Other behaviors are sometimes considered “compulsive,” including sexual behavior (in the case of paraphilias), gambling (eg, pathological gambling), and substance use (eg, alcohol abuse). In these conditions, an individual generally derives pleasure from the activity (at least early in the illness) and may wish to resist it only because of its deleterious consequences. (See "Risky drinking and alcohol use disorder: Epidemiology, pathogenesis, clinical manifestations, course, assessment, and diagnosis".)

Severity rating scales — The standard scale for measuring OCD severity is the Yale-Brown Obsessive-Compulsive Scale (Y-BOCS) (figure 1) [65,66]; it consists of a checklist of obsessions and compulsions and a scale that assesses their severity. Baseline assessment of a new patient with OCD followed by routine reassessment over time is suggested to monitor the patient’s course of illness and response to treatment. The Y-BOCS has both an interviewer version and a self-report version [67]. Simpler self-report scales, the Obsessive Compulsive Inventory-Revised, the Florida Obsessive-Compulsive Inventory, and the Dimensional Obsessive-Compulsive Scale [68-70], provide alternatives to the Y-BOCS but there are tradeoffs in their use.

SOCIETY GUIDELINE LINKS — Links to society and government-sponsored guidelines from selected countries and regions around the world are provided separately. (See "Society guideline links: Obsessive-compulsive disorder and related disorders".)

SUMMARY AND RECOMMENDATIONS

The 12-month prevalence of obsessive-compulsive disorder (OCD) among adults in the United States has been estimated to be 1.2 percent. (See 'Epidemiology' above.)

Numerous psychiatric disorders co-occur in people with OCD at rates higher than in the general population, including major depressive disorder and other anxiety disorders. (See 'Epidemiology' above.)
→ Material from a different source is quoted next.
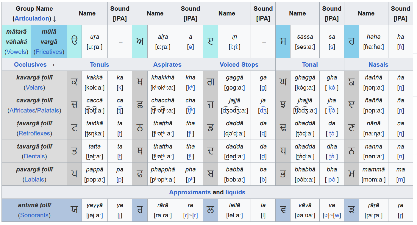Open the Dentals link

(x=34, y=156)
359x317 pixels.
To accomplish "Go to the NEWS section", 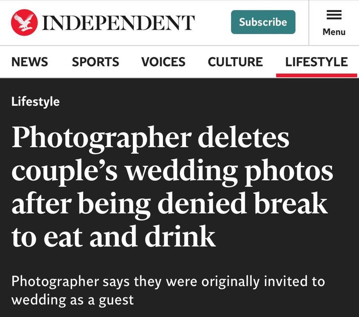I will point(30,62).
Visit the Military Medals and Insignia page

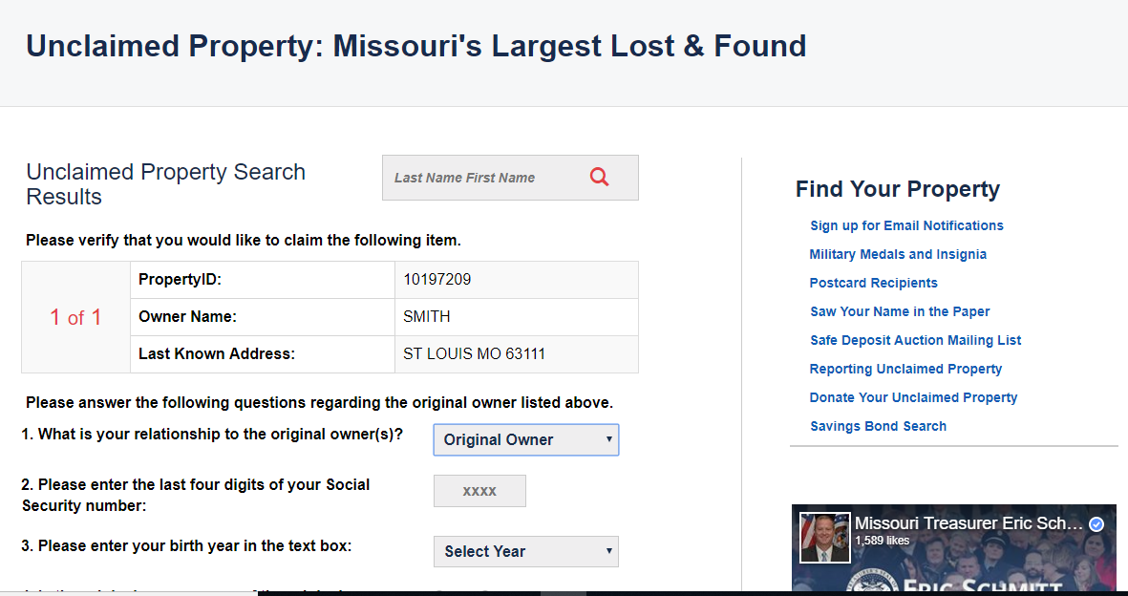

Research studies suggest that genetic and environmental factors contribute to the etiology of OCD. Numerous lines of research implicate the cortico-striato-thalamo-cortical circuits in the pathophysiology of the disorder. (See 'Pathogenesis' above.)
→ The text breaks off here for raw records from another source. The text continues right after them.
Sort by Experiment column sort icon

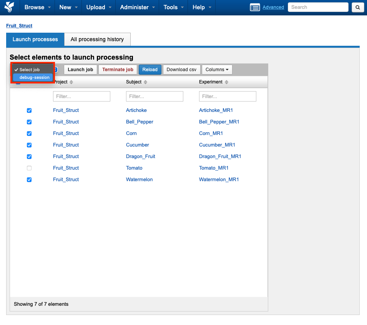pyautogui.click(x=226, y=82)
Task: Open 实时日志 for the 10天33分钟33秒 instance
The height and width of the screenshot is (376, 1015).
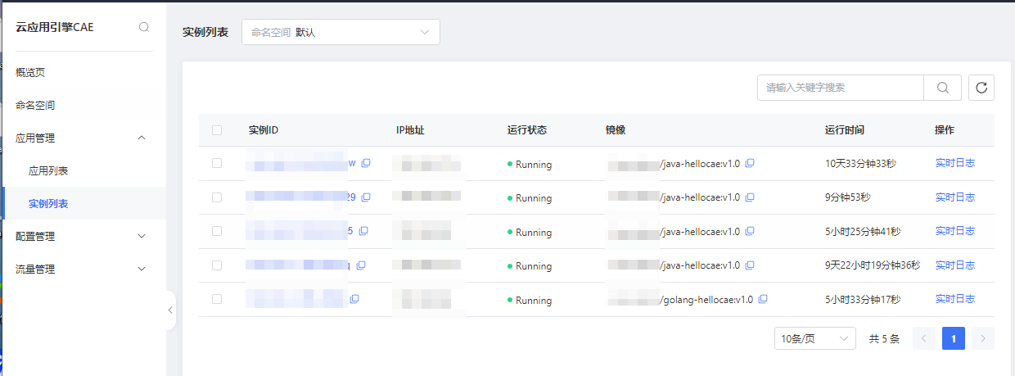Action: pyautogui.click(x=954, y=163)
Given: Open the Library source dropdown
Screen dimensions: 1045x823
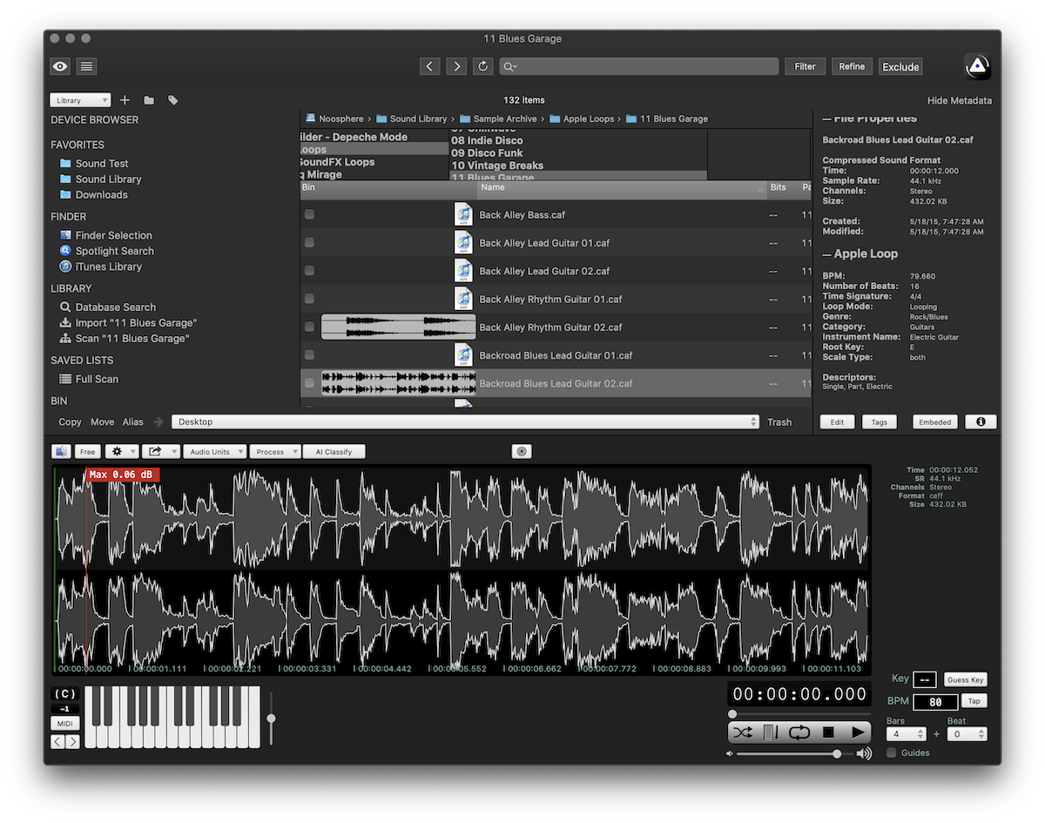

People with OCD experience obsessions, compulsions, or both. (See 'Clinical manifestations' above.)

Obsessions are recurrent intrusive thoughts, images, or urges that typically cause anxiety or distress.

Compulsions are repetitive mental or behavioral acts that the individual feels driven to perform, either in response to an obsession or according to rules that he or she believes must be applied rigidly.
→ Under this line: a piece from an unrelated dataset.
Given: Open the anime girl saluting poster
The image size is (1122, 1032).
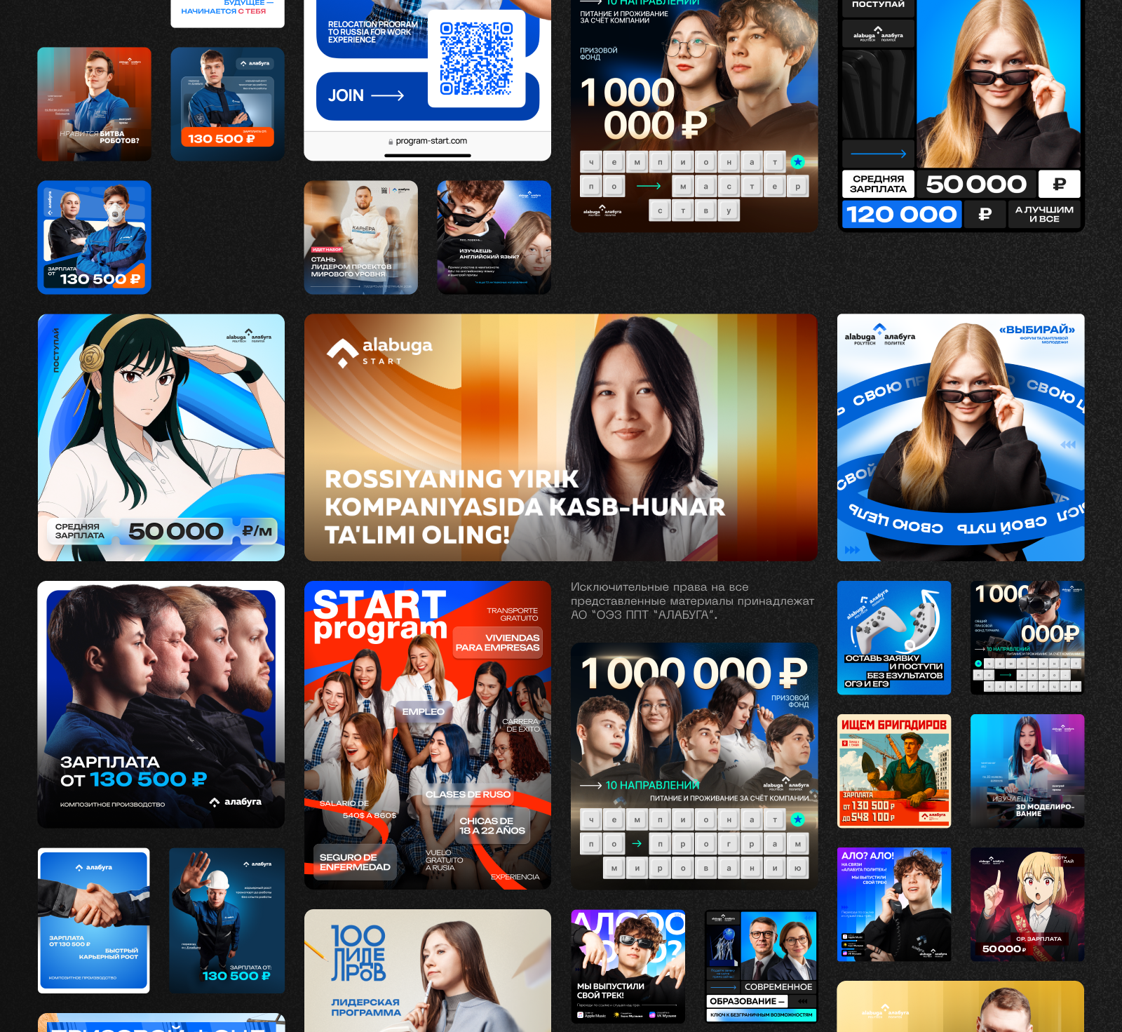Looking at the screenshot, I should tap(161, 437).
OCD typically starts in childhood or adolescence, persists throughout a person’s life, and produces substantial impairment in functioning due to the severe and chronic nature of the illness. (See 'Clinical course and complications' above.)

In a diagnostic assessment of a patient with possible OCD, the clinician should ask specifically about the presence of intrusive thoughts, images, or urges, and should inquire about repetitive behaviors and mental acts. (See 'Assessment and diagnosis' above.)

The differential diagnosis of OCD includes other anxiety disorders, major depressive disorder, tic disorder, psychotic disorders, and obsessive-compulsive personality disorder. The nature of intrusive thoughts and repetitive behaviors can usually distinguish these disorders from OCD. (See 'Differential diagnosis' above.)